# (re-post)october 19th lancashire run



## davidg (Sep 14, 2002)

Run round lancs ,meet at camelot / park hall ,pub food later, times and route closer to the time. 
[smiley=cheers.gif]


----------



## A3DFU (May 7, 2002)

As I said befor: I'll be there ;D


----------



## GRANNY (Jun 18, 2002)

Hopefully , us two aswell.


----------



## davidg (Sep 14, 2002)

granny "topless " i hope


----------



## r14n (Jan 10, 2003)

Yes Pls Reppie. 

Ian (grasshopper)


----------



## W7 PMC (May 6, 2002)

Will try and make an appearance at the start, to say hello to a few friends as Park Hall / Charnock Richard is only a couple of miles from my house. Probably wont do the drive, as the Mondy is not well suited to hooning 

Please let me know what time you're all planning to meet & also where you'll be meeting for lunch (may join you all for some nosh).


----------



## r14n (Jan 10, 2003)

> Will try and make an appearance at the start, to say hello to a few friends as Park Hall / Charnock Richard is only a couple of miles from my house. Probably wont do the drive, as the Mondy is not well suited to hooning


Rumour has it, your old car may make an appearance. 
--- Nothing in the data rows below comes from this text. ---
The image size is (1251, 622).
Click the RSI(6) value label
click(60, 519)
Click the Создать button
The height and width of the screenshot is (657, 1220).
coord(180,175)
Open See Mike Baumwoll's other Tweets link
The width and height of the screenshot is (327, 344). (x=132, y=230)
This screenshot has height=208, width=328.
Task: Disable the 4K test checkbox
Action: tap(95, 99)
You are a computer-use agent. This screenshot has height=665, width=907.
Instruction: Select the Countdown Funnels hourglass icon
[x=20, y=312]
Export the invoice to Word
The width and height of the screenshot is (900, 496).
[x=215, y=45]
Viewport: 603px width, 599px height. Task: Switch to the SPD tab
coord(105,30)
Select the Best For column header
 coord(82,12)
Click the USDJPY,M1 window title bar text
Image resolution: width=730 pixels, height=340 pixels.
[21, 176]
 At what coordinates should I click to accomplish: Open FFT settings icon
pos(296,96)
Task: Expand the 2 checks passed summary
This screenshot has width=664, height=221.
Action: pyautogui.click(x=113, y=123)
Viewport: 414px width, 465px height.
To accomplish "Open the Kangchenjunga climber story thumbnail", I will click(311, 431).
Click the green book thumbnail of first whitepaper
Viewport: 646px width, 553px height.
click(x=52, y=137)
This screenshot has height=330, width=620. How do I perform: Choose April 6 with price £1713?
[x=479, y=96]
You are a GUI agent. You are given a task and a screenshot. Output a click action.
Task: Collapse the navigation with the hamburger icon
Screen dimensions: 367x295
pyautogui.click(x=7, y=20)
It was out playing last Monday at Oulton Park. I have it on tape getting twitchy in the wet.

Ian.


----------



## kingcutter (Aug 1, 2003)

hi david

great well done,seems like everyone is happy with cam car park,should be a good do.


----------



## W7 PMC (May 6, 2002)

> Rumour has it, your old car may make an appearance.
> 
> It was out playing last Monday at Oulton Park. I have it on tape getting twitchy in the wet.
> 
> Ian.


Ian:

Cool. Any chance of you bringing the camera, so me's can have a quick look at her antics? How did she do at Oulton? Will be nice to see the old girl again ;D


----------



## Jac-in-a-Box (Nov 9, 2002)

Any room for an "outsider"...could be down that way at around about that time :

Kingcutter, you can then fawn all over my wheels (minus 2 valve caps)...and what did you buy in the end seeing as you didn't have the patience to wait for the ultimate in TT dress sense ;D

Jackie x


----------



## davidg (Sep 14, 2002)

[smiley=mexicanwave.gif]


----------



## gee_tt (May 5, 2003)

Grasshoper?, is that as in the Oulton Park type Grasshoper sense!. Looking forward to the run, count me in!.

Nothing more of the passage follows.